| TASK |
Rewrite the entries below, replacing every "computer-use agent" with "desktop automation assistant" and leaving everything else unchanged.

| SUPPLIED INFORMATION |

☆ ☆ ☆ ☆ ☆

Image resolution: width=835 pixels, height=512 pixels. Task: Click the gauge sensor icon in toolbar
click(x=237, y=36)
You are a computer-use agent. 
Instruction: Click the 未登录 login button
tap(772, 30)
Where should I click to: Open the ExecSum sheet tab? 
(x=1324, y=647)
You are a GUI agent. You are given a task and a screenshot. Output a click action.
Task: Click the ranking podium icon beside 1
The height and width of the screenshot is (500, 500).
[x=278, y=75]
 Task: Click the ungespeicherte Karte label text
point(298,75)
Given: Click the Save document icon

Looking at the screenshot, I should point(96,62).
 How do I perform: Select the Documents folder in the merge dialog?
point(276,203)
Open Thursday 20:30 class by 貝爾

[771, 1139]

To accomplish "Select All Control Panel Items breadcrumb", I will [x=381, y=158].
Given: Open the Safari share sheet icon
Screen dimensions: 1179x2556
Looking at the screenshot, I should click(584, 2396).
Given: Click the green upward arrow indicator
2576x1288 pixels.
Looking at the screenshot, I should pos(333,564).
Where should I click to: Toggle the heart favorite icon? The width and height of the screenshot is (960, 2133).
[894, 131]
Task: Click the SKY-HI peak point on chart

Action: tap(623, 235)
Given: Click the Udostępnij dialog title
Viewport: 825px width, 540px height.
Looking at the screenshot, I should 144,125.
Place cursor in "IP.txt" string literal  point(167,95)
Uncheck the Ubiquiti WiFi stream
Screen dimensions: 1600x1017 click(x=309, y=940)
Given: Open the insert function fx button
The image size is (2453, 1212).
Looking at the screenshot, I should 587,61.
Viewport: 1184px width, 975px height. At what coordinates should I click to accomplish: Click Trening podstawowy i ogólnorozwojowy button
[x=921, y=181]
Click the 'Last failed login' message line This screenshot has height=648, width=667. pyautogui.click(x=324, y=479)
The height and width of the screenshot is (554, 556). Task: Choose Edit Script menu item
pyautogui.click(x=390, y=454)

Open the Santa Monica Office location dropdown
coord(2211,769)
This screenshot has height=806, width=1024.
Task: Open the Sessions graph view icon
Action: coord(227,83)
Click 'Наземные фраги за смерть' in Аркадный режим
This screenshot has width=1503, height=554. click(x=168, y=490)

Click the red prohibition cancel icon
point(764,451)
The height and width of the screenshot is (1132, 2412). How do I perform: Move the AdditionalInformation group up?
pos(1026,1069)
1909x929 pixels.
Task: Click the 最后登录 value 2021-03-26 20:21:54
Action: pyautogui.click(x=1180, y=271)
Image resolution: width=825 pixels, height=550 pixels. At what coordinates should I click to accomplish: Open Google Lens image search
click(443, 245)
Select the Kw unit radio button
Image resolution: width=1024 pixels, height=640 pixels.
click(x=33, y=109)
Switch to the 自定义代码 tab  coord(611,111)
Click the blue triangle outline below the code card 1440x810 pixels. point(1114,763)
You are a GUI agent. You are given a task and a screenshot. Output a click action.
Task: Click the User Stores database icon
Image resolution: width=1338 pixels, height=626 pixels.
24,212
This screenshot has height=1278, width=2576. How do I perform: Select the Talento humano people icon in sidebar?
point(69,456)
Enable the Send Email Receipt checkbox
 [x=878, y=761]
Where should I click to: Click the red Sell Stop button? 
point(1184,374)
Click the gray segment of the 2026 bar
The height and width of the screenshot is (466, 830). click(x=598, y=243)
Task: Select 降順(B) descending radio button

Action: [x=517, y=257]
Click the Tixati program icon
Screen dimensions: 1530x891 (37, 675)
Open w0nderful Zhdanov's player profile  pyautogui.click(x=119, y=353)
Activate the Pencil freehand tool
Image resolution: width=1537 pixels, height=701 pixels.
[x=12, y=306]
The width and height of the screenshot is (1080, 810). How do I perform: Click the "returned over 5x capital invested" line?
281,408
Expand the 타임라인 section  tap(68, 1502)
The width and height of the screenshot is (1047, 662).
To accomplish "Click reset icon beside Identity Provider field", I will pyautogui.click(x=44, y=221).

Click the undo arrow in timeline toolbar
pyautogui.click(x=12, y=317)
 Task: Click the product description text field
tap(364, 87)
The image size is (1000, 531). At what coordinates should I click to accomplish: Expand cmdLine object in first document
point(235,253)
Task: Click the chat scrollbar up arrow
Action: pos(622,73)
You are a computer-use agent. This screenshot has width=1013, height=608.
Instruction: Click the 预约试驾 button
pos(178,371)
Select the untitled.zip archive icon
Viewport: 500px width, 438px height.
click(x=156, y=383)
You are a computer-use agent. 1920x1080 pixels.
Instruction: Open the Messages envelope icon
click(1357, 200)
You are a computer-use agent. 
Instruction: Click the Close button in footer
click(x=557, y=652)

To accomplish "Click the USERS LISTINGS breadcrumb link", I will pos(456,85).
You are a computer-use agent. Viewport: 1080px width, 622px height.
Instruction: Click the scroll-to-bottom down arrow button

☆ ☆ ☆ ☆ ☆

| THE REPLY |
Image resolution: width=835 pixels, height=512 pixels. Task: Click the gauge sensor icon in toolbar
click(x=237, y=36)
You are a desktop automation assistant. 
Instruction: Click the 未登录 login button
tap(772, 30)
Where should I click to: Open the ExecSum sheet tab? 
(x=1324, y=647)
You are a GUI agent. You are given a task and a screenshot. Output a click action.
Task: Click the ranking podium icon beside 1
The height and width of the screenshot is (500, 500).
[x=278, y=75]
 Task: Click the ungespeicherte Karte label text
point(298,75)
Given: Click the Save document icon

Looking at the screenshot, I should point(96,62).
 How do I perform: Select the Documents folder in the merge dialog?
point(276,203)
Open Thursday 20:30 class by 貝爾

[771, 1139]

To accomplish "Select All Control Panel Items breadcrumb", I will [x=381, y=158].
Given: Open the Safari share sheet icon
Screen dimensions: 1179x2556
Looking at the screenshot, I should click(584, 2396).
Given: Click the green upward arrow indicator
2576x1288 pixels.
Looking at the screenshot, I should pos(333,564).
Where should I click to: Toggle the heart favorite icon? The width and height of the screenshot is (960, 2133).
[894, 131]
Task: Click the SKY-HI peak point on chart

Action: tap(623, 235)
Given: Click the Udostępnij dialog title
Viewport: 825px width, 540px height.
Looking at the screenshot, I should 144,125.
Place cursor in "IP.txt" string literal  point(167,95)
Uncheck the Ubiquiti WiFi stream
Screen dimensions: 1600x1017 click(x=309, y=940)
Given: Open the insert function fx button
The image size is (2453, 1212).
Looking at the screenshot, I should 587,61.
Viewport: 1184px width, 975px height. At what coordinates should I click to accomplish: Click Trening podstawowy i ogólnorozwojowy button
[x=921, y=181]
Click the 'Last failed login' message line This screenshot has height=648, width=667. pyautogui.click(x=324, y=479)
The height and width of the screenshot is (554, 556). Task: Choose Edit Script menu item
pyautogui.click(x=390, y=454)

Open the Santa Monica Office location dropdown
coord(2211,769)
This screenshot has height=806, width=1024.
Task: Open the Sessions graph view icon
Action: coord(227,83)
Click 'Наземные фраги за смерть' in Аркадный режим
This screenshot has width=1503, height=554. click(x=168, y=490)

Click the red prohibition cancel icon
point(764,451)
The height and width of the screenshot is (1132, 2412). How do I perform: Move the AdditionalInformation group up?
pos(1026,1069)
1909x929 pixels.
Task: Click the 最后登录 value 2021-03-26 20:21:54
Action: pyautogui.click(x=1180, y=271)
Image resolution: width=825 pixels, height=550 pixels. At what coordinates should I click to accomplish: Open Google Lens image search
click(443, 245)
Select the Kw unit radio button
Image resolution: width=1024 pixels, height=640 pixels.
click(x=33, y=109)
Switch to the 自定义代码 tab  coord(611,111)
Click the blue triangle outline below the code card 1440x810 pixels. point(1114,763)
You are a GUI agent. You are given a task and a screenshot. Output a click action.
Task: Click the User Stores database icon
Image resolution: width=1338 pixels, height=626 pixels.
24,212
This screenshot has height=1278, width=2576. How do I perform: Select the Talento humano people icon in sidebar?
point(69,456)
Enable the Send Email Receipt checkbox
 [x=878, y=761]
Where should I click to: Click the red Sell Stop button? 
point(1184,374)
Click the gray segment of the 2026 bar
The height and width of the screenshot is (466, 830). click(x=598, y=243)
Task: Select 降順(B) descending radio button

Action: [x=517, y=257]
Click the Tixati program icon
Screen dimensions: 1530x891 (37, 675)
Open w0nderful Zhdanov's player profile  pyautogui.click(x=119, y=353)
Activate the Pencil freehand tool
Image resolution: width=1537 pixels, height=701 pixels.
[x=12, y=306]
The width and height of the screenshot is (1080, 810). How do I perform: Click the "returned over 5x capital invested" line?
281,408
Expand the 타임라인 section  tap(68, 1502)
The width and height of the screenshot is (1047, 662).
To accomplish "Click reset icon beside Identity Provider field", I will pyautogui.click(x=44, y=221).

Click the undo arrow in timeline toolbar
pyautogui.click(x=12, y=317)
 Task: Click the product description text field
tap(364, 87)
The image size is (1000, 531). At what coordinates should I click to accomplish: Expand cmdLine object in first document
point(235,253)
Task: Click the chat scrollbar up arrow
Action: pos(622,73)
You are a desktop automation assistant. This screenshot has width=1013, height=608.
Instruction: Click the 预约试驾 button
pos(178,371)
Select the untitled.zip archive icon
Viewport: 500px width, 438px height.
click(x=156, y=383)
You are a desktop automation assistant. 1920x1080 pixels.
Instruction: Open the Messages envelope icon
click(1357, 200)
You are a desktop automation assistant. 
Instruction: Click the Close button in footer
click(x=557, y=652)

To accomplish "Click the USERS LISTINGS breadcrumb link", I will pos(456,85).
You are a desktop automation assistant. Viewport: 1080px width, 622px height.
Instruction: Click the scroll-to-bottom down arrow button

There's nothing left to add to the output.